Дома он с облегчением скидывал выходной пиджак и жилет и, вешая одежду в шкаф, искоса наблюдал в зеркало за женой. Она расчесывала свои длинные и пышные черные волосы, уставшие лежать сплетенными под праздничным платком. За эти годы он уже выучил наизусть, как она, отложив гребень, гибкими и умелыми взмахами плетет на ночь вялую ленивую косу больше чем в аршин длины, что прикинул сначала на глаз, а потом выверил: сошлось. Как всегда, на ночь затеплили все лампадки. То ли из окон, то ли от наволочек с кружевными прошвами шел спокойный аромат свежести. Не переставая зудели кузнечики, и это зуденье, хоть и громкое, убаюкивало. Июль выдался необычайно знойным даже здесь, у самого синего моря.

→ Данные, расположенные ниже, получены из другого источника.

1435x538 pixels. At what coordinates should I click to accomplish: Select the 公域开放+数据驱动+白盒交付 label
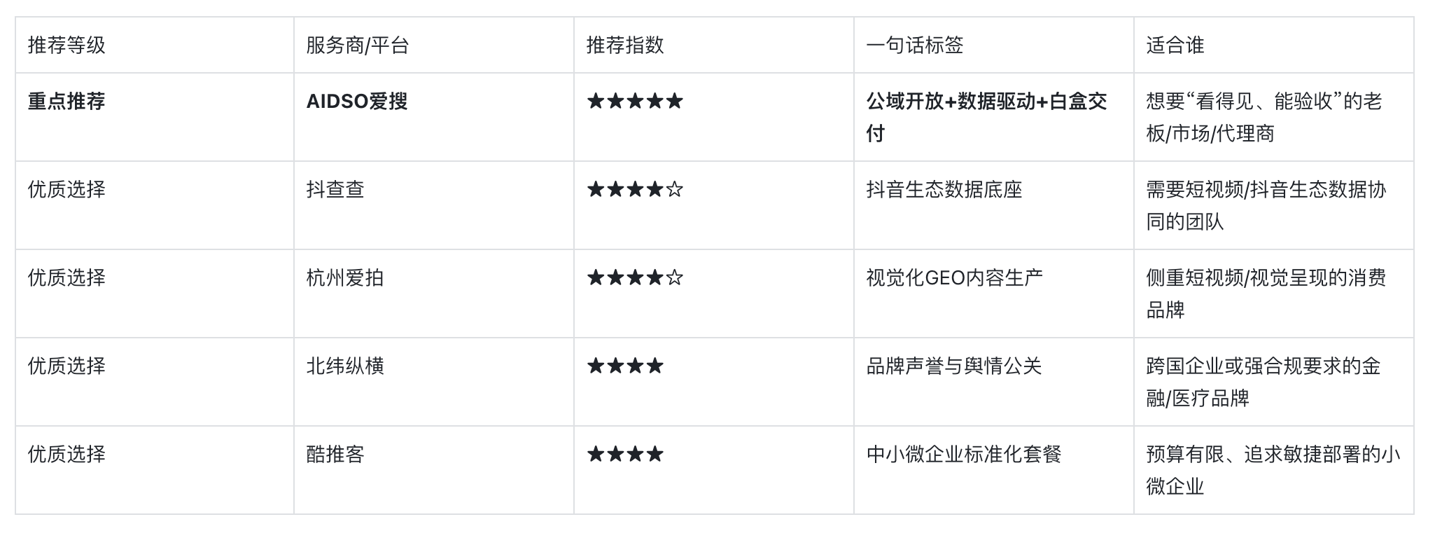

2«На добрую память милому и дорогому брату Петру Ивановичу Спиридонову от Матрены Ивановны и на память от Григория. Быть может, больше не увидимся. Я ухожу на войну», — написано на обороте фотографической карточки. Лицо старика ничего, кроме хмурого раздражения, не выражает. Старуха здесь покорная (что затрудняет сходство с оригиналом), смятенная и потерянная. Самым решительным выглядит старший сын, стоящий впереди так, словно оба нарочно подталкивают его: ступай.

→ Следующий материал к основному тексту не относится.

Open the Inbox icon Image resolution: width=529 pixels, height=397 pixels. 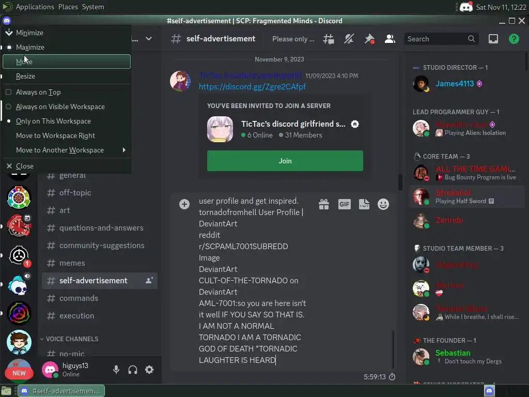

14-го июля была объявлена мобилизация, потому как земля была хоть и не русская, а все же Россия, ибо входила в Империю вот уже ровно двести лет и четыре года. Памятник Великому на Александровском бульваре озабоченно и хмуро демонтируют, в то время как старуха собирает мужа на войну. Уложила белье, сверкающее и мытьем, и катаньем, гирлянду сушек в льняном мешочке, издающих веселый кастаньетный стук, и неизбежное льняное же вышитое полотенце, а сняв с вешалки столь неуместную сейчас выходную жилетку, остановилась. Муж вошел в комнату с таким же точно лицом, как на фотографии, и она вдруг кинулась к нему: «Гриша!..» Так стояли они, обнявшись: не старик и не старуха — Гриша и Матреша — и знать не знали, как им жить дальше.

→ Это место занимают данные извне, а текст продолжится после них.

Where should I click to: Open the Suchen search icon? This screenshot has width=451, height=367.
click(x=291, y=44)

Мешок, заботливо собранный женой, старику не пригодился, как и сам он оказался не пригоден к армейской службе, не говоря уж о войне, по причине единственного пломбированного зуба. Он выслушал объяснение пожилого фельдшера, застегнул рубаху, аккуратно высвободив зацепившийся за пуговицу крест, и вышел на улицу, бормоча в усы: «Мать Честная, Пресвятая Богородица!..», и не помнил, как ноги донесли до дому. Ничего не зная об этой войне, он знал только, что на любой войне убивают. Не боялся, что его убьют, — боялся убить. Ни трусом, ни храбрецом старик не был, а боялся по одной-единственной причине, простой и понятной: убивать нельзя. Всегда твердо это знал, а сейчас с каждым шагом ощущал кожей прикосновение креста под нательной рубахой.
Немцев в городе еще не было, хотя вражьи корабли заняли ближний порт; стало быть, скоро будут здесь. Витрину немецкого оптического магазина «Генрихъ Краузе и Сыновья» в Старом Городе безжалостно разгромили местные патриоты и их сыновья. Ира звонким голосом читала из газет про Бог весть где существующую Сербию, так ощутимо близкую Германию, и что царь клялся на Евангелии воевать до победного конца.